### [DATA FOR THIS EXERCISE]
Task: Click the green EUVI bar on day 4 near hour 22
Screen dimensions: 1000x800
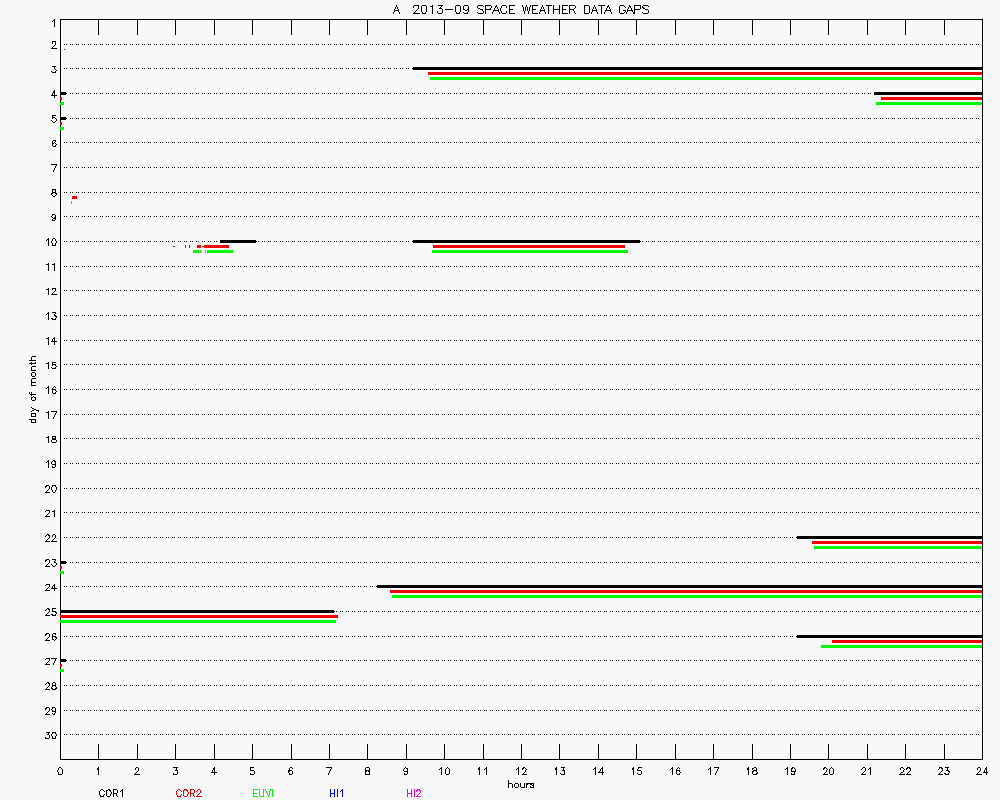Action: pos(929,103)
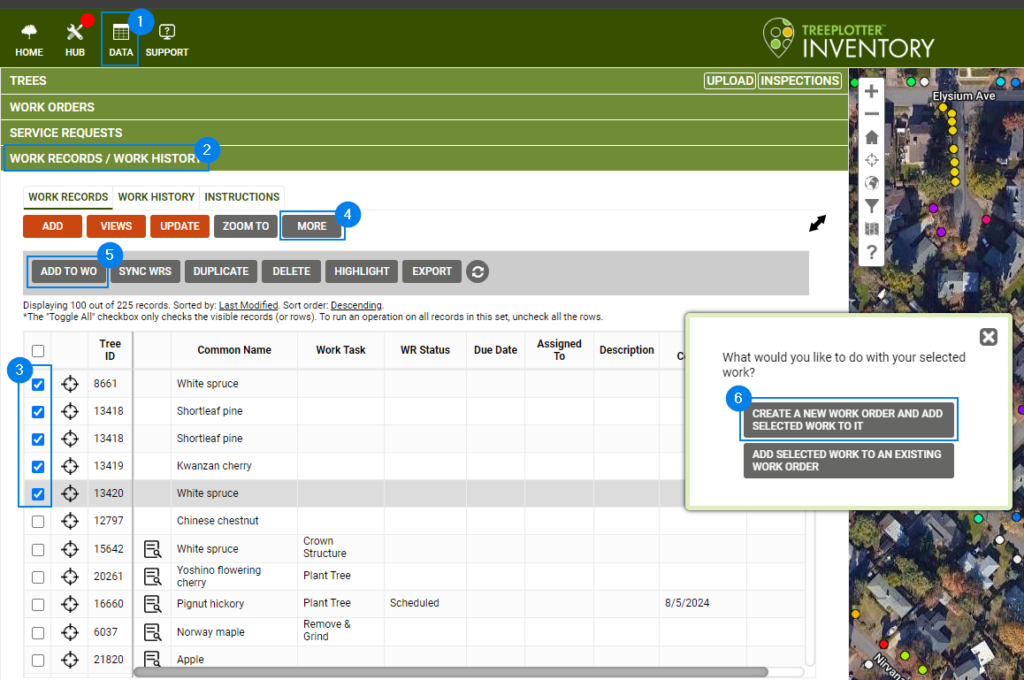Switch to the WORK HISTORY tab
Viewport: 1024px width, 680px height.
coord(156,197)
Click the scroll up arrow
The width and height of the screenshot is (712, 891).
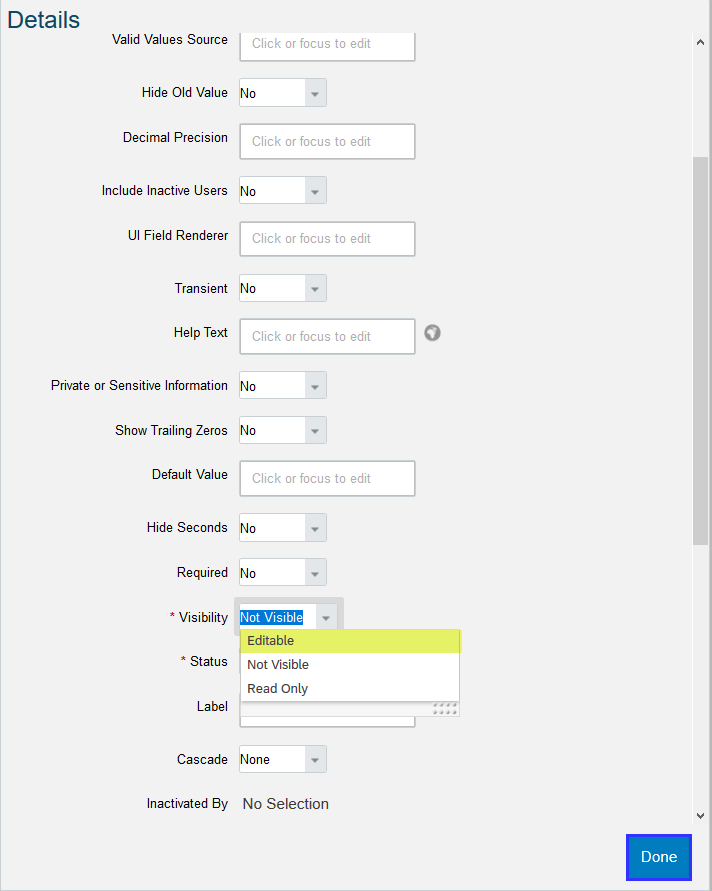pyautogui.click(x=700, y=43)
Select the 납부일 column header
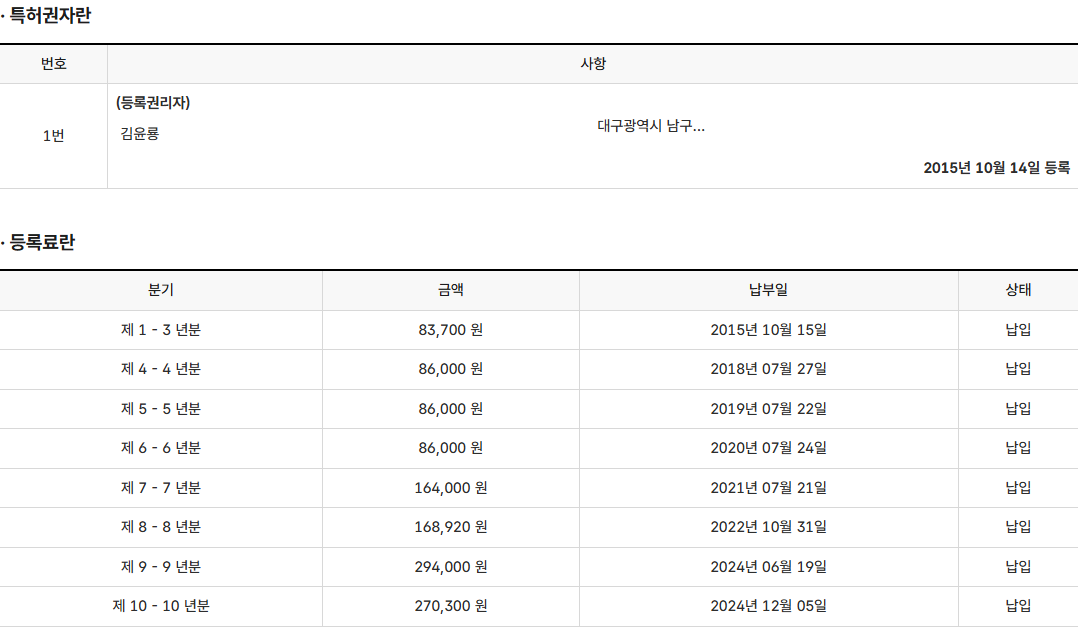This screenshot has height=628, width=1078. pyautogui.click(x=768, y=291)
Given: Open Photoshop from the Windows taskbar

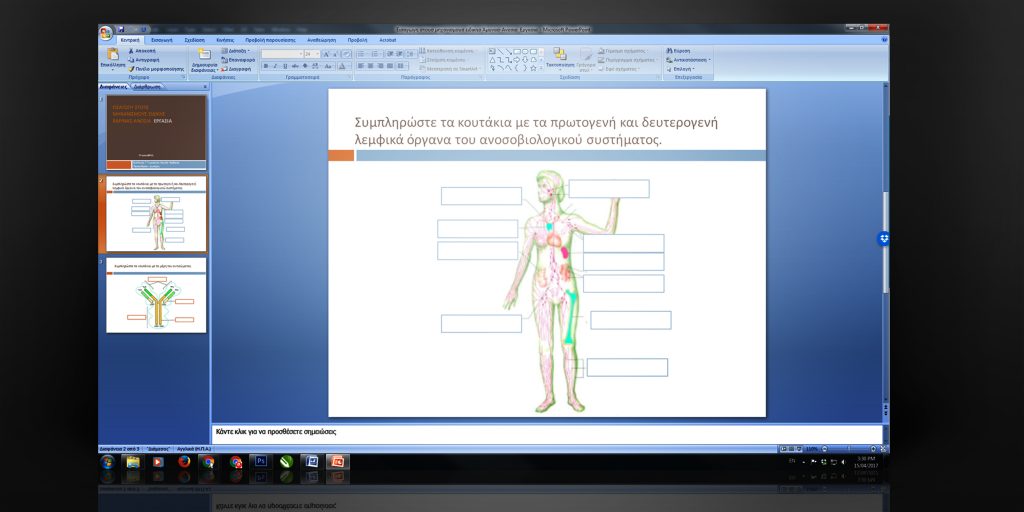Looking at the screenshot, I should pyautogui.click(x=260, y=462).
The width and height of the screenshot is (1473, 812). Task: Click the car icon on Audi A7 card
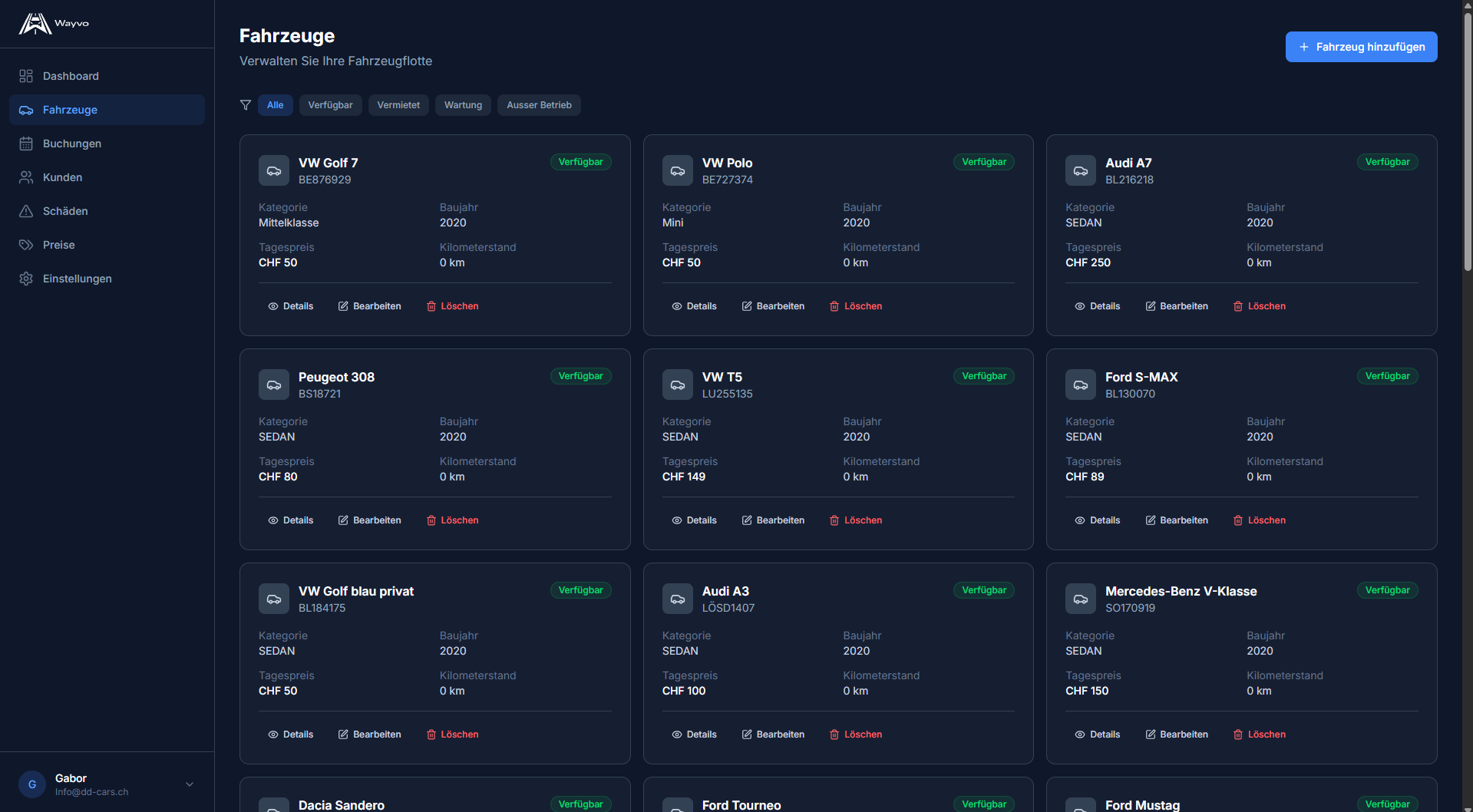[x=1081, y=171]
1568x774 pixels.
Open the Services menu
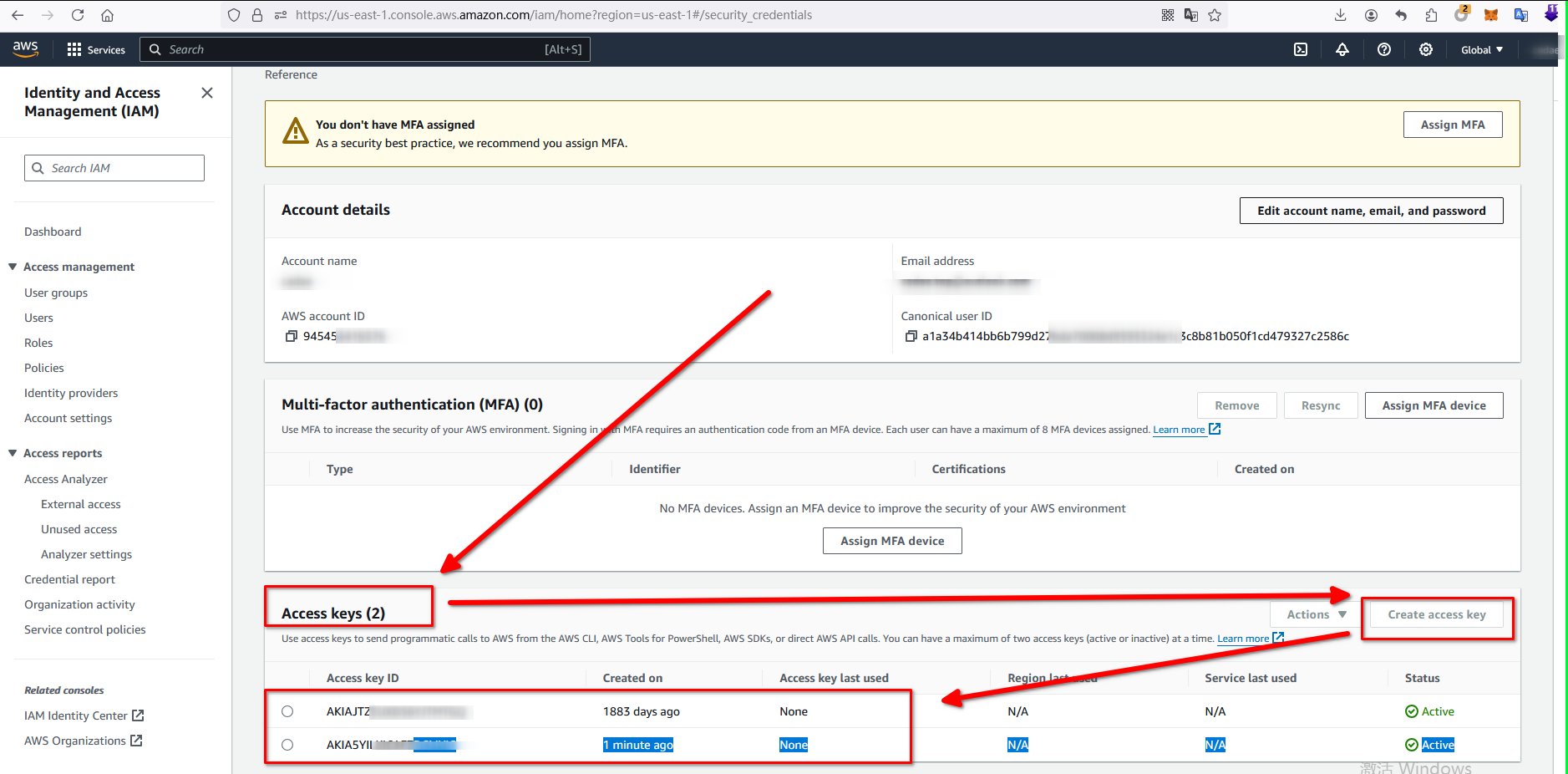pos(96,49)
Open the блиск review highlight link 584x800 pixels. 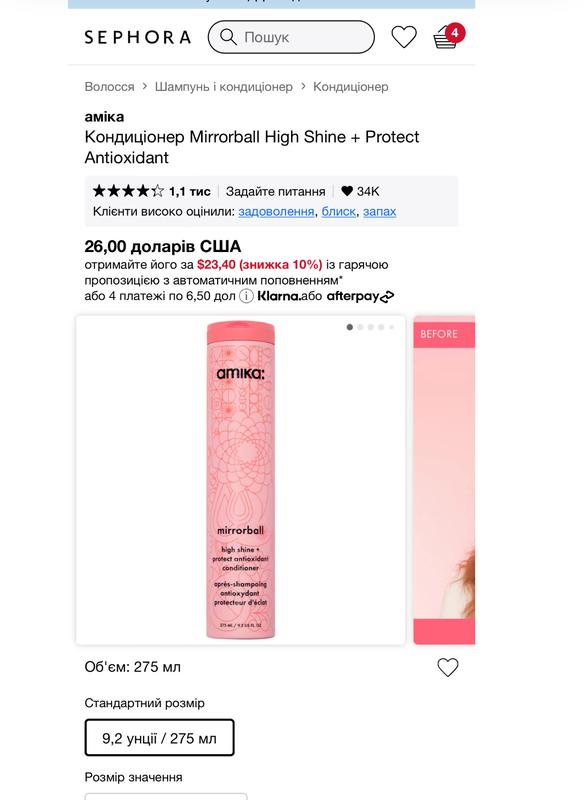click(338, 211)
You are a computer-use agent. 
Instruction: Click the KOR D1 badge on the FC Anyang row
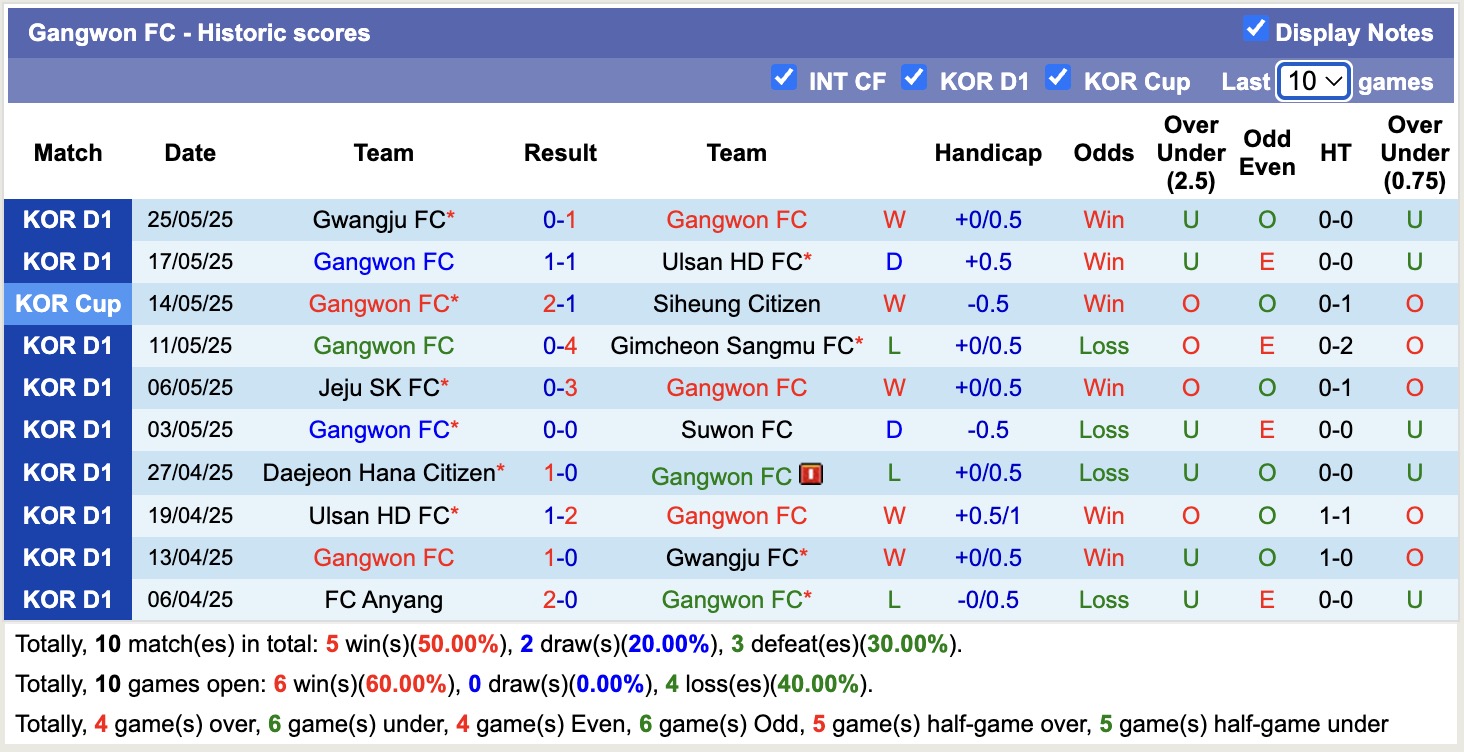pyautogui.click(x=67, y=599)
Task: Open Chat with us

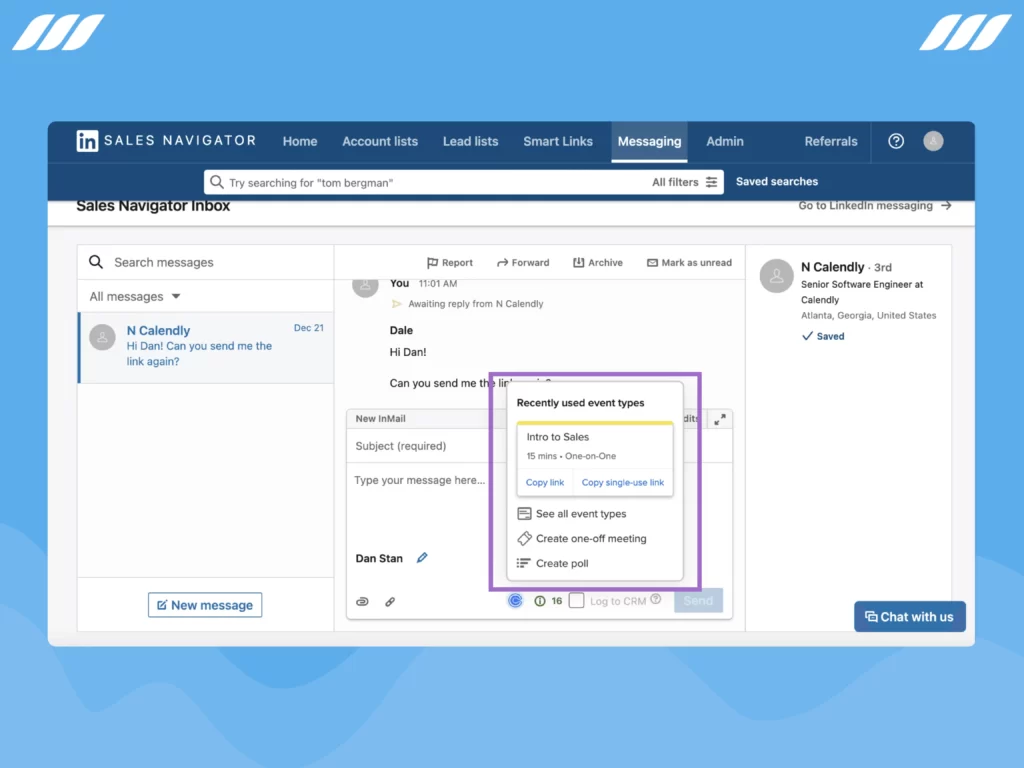Action: pos(909,616)
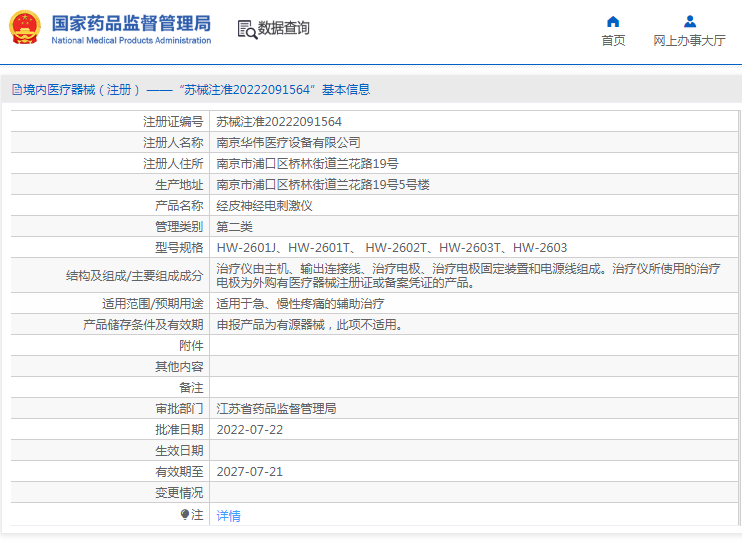Open the 首页 text link
Viewport: 742px width, 541px height.
[x=613, y=41]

### [PROBLEM DESCRIPTION]
From the line holding "Instruction: Click the" to the final line of the data above, give each line again exactly, both ends included, and drop the pictures.

### [COMPLETED EXERCISE]
Instruction: Click the KOR D1 badge on the FC Anyang row
pyautogui.click(x=67, y=599)
Task: Open Chat with us

Action: pos(909,616)
Open the 首页 text link
Viewport: 742px width, 541px height.
[x=613, y=41]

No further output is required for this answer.